Java binary packages or their dependencies MUST have Requires (generated by RPM or manual) on:

  • java-headless or java-headless >= 1:minimal_required_version
  • jpackage-utils

If java-headless requirement is insufficient package MUST have Requires:

  • java or java >= 1:minimal_required_version

[edit] Javadoc installation

  • Java API documentation uses a system known as Javadoc. All javadocs MUST be created and installed into a directory of %{_javadocdir}/%{name}.
  • Directory or symlink %{_javadocdir}/%{name}-%{version} SHOULD NOT exist.
  • The javadoc subpackage MUST be declared noarch even if main package is architecture specific.

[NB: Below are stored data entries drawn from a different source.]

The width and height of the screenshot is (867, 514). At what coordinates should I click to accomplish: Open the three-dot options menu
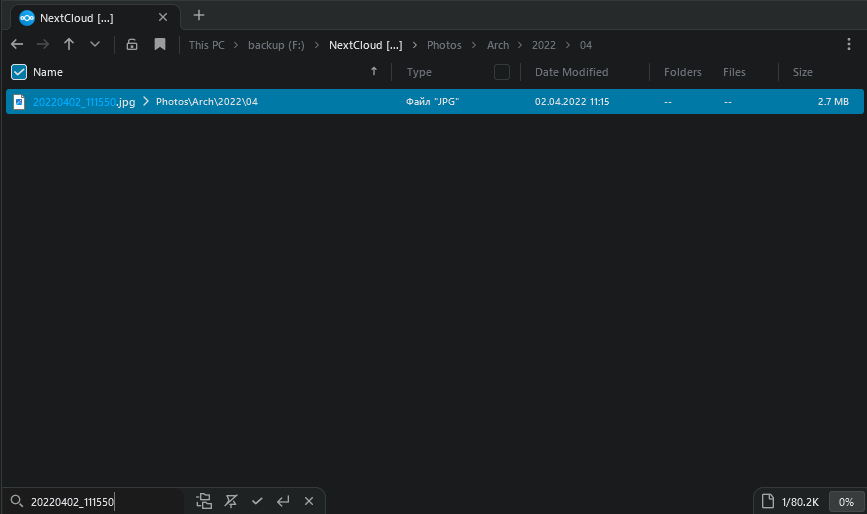click(849, 44)
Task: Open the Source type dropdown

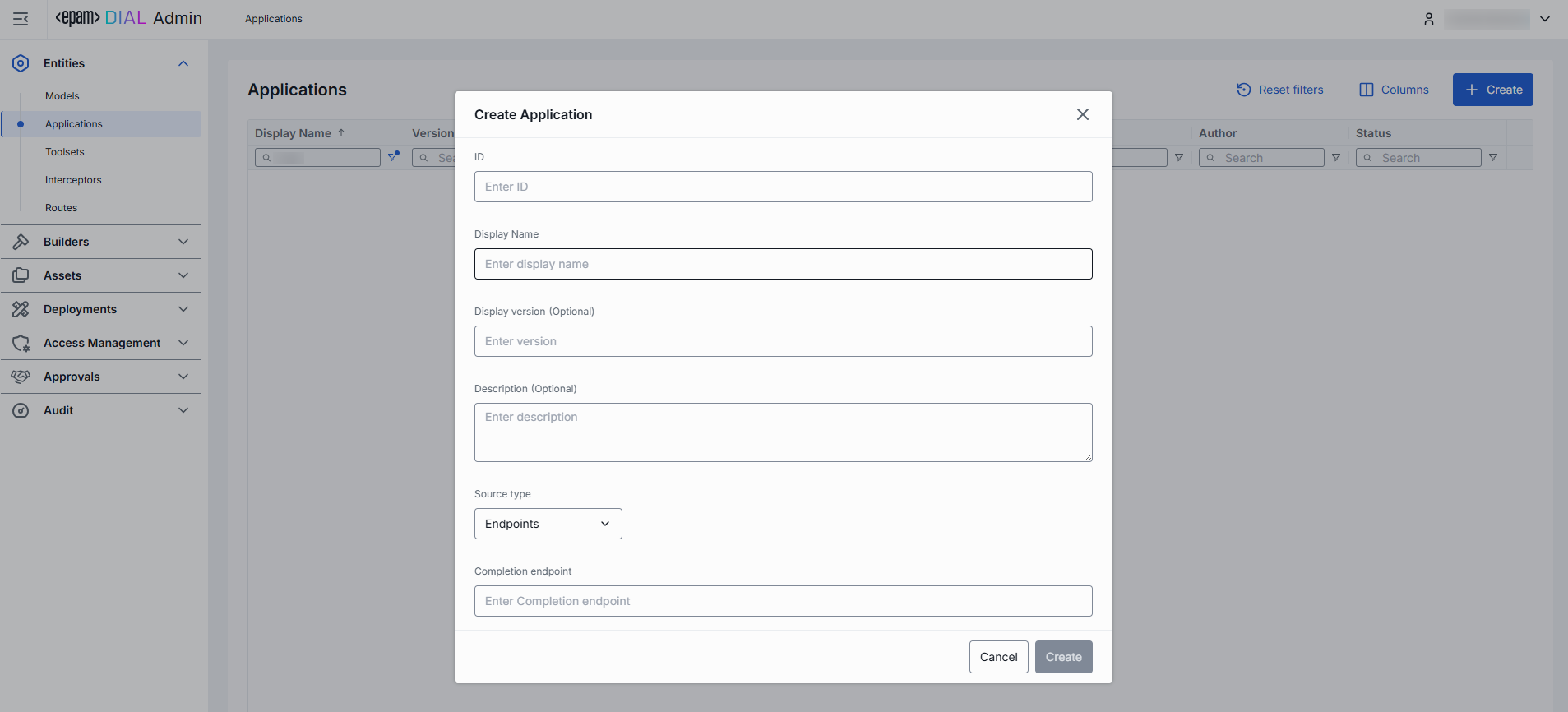Action: (x=548, y=524)
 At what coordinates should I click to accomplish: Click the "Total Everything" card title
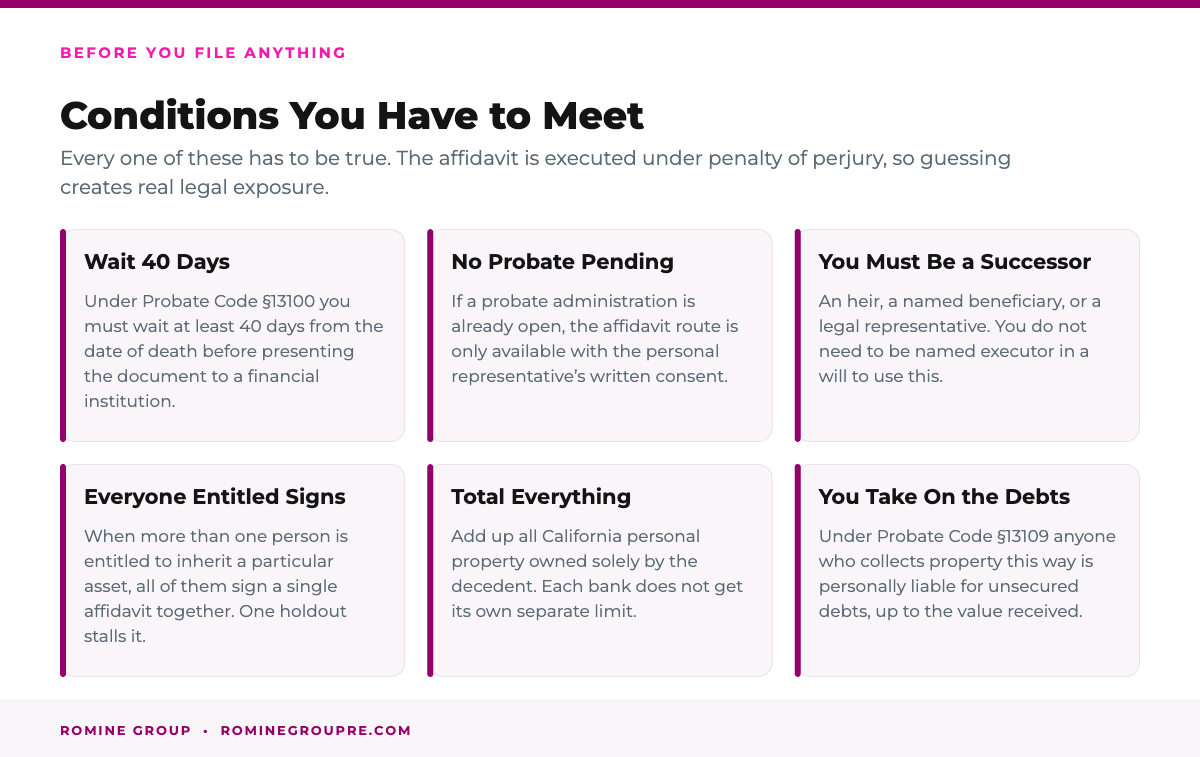pos(541,497)
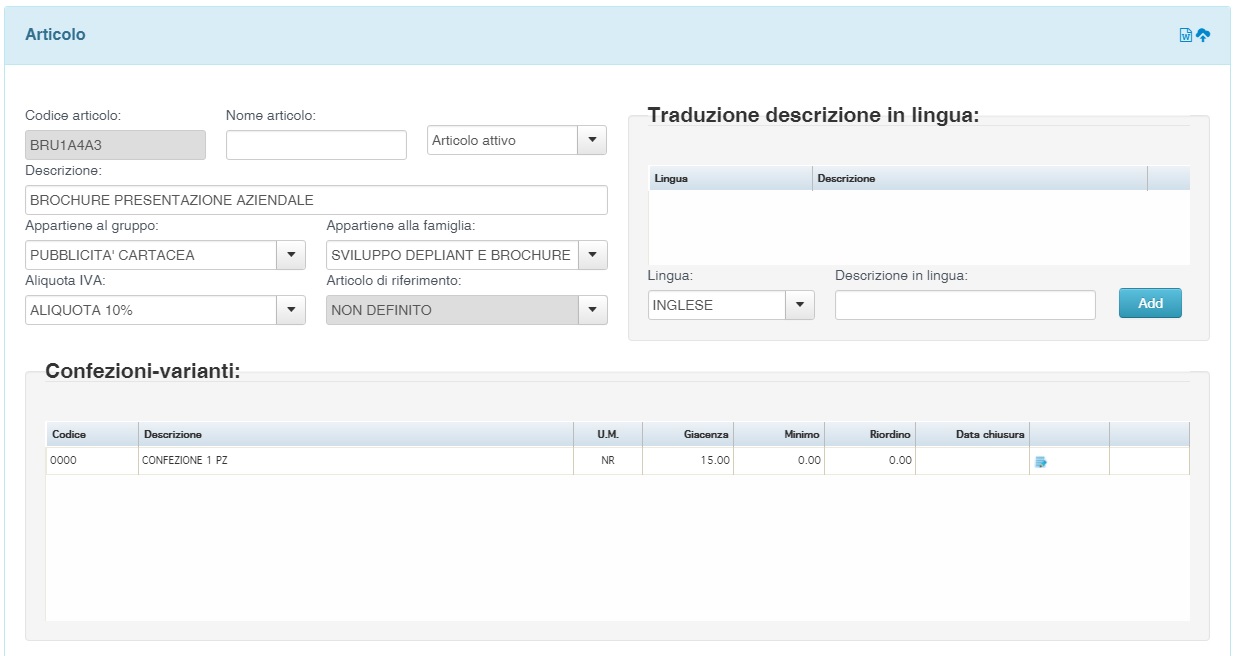The height and width of the screenshot is (656, 1236).
Task: Click the Codice articolo field BRU1A4A3
Action: (x=115, y=145)
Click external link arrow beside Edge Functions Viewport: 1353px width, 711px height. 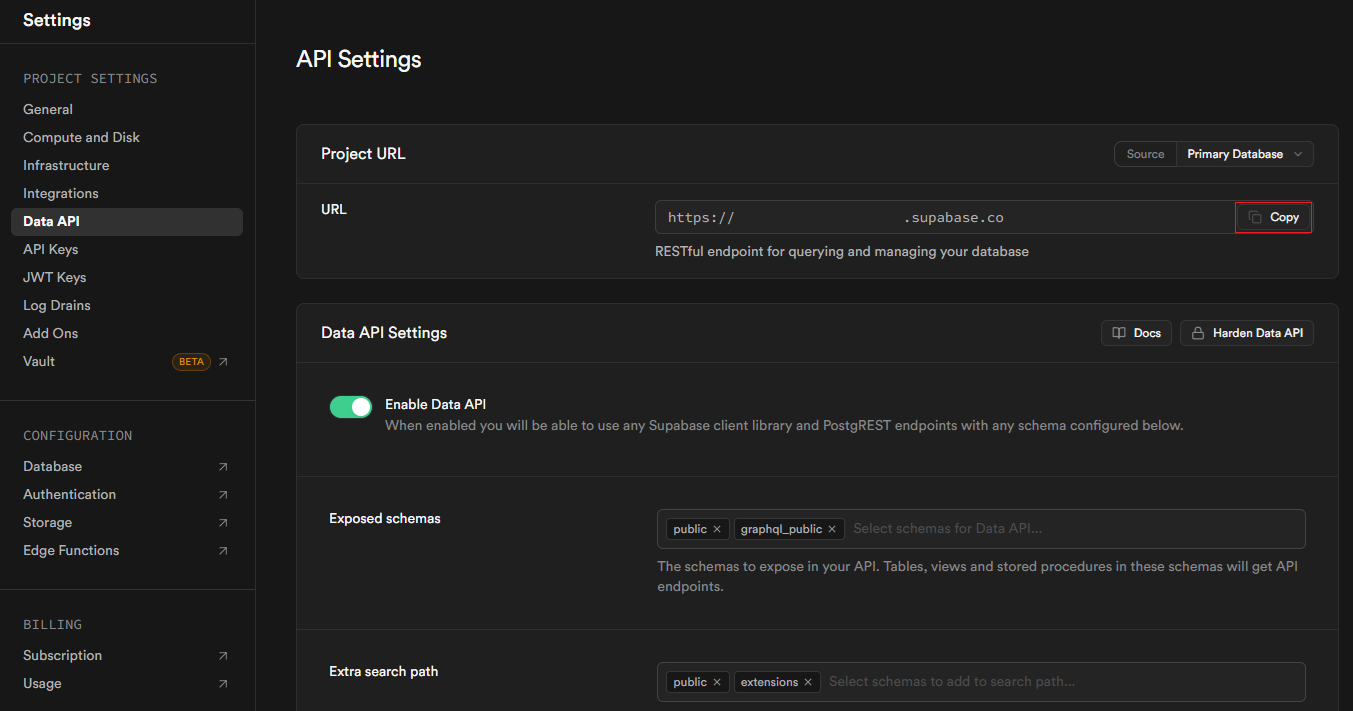[x=223, y=551]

[edit] No class-path in MANIFEST.MF

  • JAR files MUST NOT include classh-path entry inside META-INF/MANIFEST.MF

[edit] Hardcoded paths

Packages MUST NOT hardcode paths to JAR files they use. When package needs to reference a JAR file, packager SHOULD use one of tools designed to locating JAR files in the system.

[edit] Maven pom.xml files

If upstream project is shipping Maven pom.xml files, these MUST be installed. Additionally package MUST install mapping between upstream artifact and filesystem by using either %mvn_install or %add_maven_depmap macros.

Note.png
Additional documentation
Usage of %add_maven_depmap macro is documented in detail in Java Packaging HOWTO.


If upstream project does not ship Maven pom.xml file, official maven repository should be searched and if there are pom.xml files they SHOULD be installed.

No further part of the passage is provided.